Directions for this task:
From the entries below, return every line that includes the word "Toggle".

Stored records:
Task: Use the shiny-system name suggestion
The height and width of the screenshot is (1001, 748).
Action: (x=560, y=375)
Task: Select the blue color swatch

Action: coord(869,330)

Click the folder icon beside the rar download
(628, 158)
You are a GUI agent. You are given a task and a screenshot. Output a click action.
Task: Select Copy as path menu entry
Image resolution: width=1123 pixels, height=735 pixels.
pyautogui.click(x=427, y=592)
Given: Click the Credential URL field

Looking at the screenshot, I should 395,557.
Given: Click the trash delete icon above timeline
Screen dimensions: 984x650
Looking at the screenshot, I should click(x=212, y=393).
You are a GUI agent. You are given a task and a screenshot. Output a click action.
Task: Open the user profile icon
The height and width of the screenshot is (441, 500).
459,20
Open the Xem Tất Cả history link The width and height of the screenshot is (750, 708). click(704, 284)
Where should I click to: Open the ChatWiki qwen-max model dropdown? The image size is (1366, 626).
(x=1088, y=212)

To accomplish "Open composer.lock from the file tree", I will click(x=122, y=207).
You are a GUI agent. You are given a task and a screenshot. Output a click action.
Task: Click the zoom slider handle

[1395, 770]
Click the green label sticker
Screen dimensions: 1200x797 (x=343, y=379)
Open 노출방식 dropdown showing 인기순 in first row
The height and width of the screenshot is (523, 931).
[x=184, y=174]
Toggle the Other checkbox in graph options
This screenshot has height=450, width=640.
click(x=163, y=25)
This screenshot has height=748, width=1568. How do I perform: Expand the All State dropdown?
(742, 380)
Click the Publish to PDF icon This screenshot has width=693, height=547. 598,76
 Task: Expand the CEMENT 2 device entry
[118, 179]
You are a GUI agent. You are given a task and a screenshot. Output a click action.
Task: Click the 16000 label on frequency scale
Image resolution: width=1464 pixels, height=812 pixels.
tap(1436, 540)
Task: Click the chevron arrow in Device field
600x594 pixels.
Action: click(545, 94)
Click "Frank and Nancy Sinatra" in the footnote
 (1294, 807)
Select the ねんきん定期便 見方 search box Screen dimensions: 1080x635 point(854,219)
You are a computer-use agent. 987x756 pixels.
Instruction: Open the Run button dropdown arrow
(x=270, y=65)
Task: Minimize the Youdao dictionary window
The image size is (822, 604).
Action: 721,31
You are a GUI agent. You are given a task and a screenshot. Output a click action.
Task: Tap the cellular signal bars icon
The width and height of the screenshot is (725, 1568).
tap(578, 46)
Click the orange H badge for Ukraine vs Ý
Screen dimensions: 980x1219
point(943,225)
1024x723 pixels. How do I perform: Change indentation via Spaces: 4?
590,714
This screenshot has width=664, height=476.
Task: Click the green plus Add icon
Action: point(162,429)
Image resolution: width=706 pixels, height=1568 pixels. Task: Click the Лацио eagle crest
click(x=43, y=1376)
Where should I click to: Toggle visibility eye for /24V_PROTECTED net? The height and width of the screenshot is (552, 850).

Exercise solution:
Toggle the Other checkbox in graph options
Where should I click to: Toggle visibility eye for /24V_PROTECTED net? The height and width of the screenshot is (552, 850).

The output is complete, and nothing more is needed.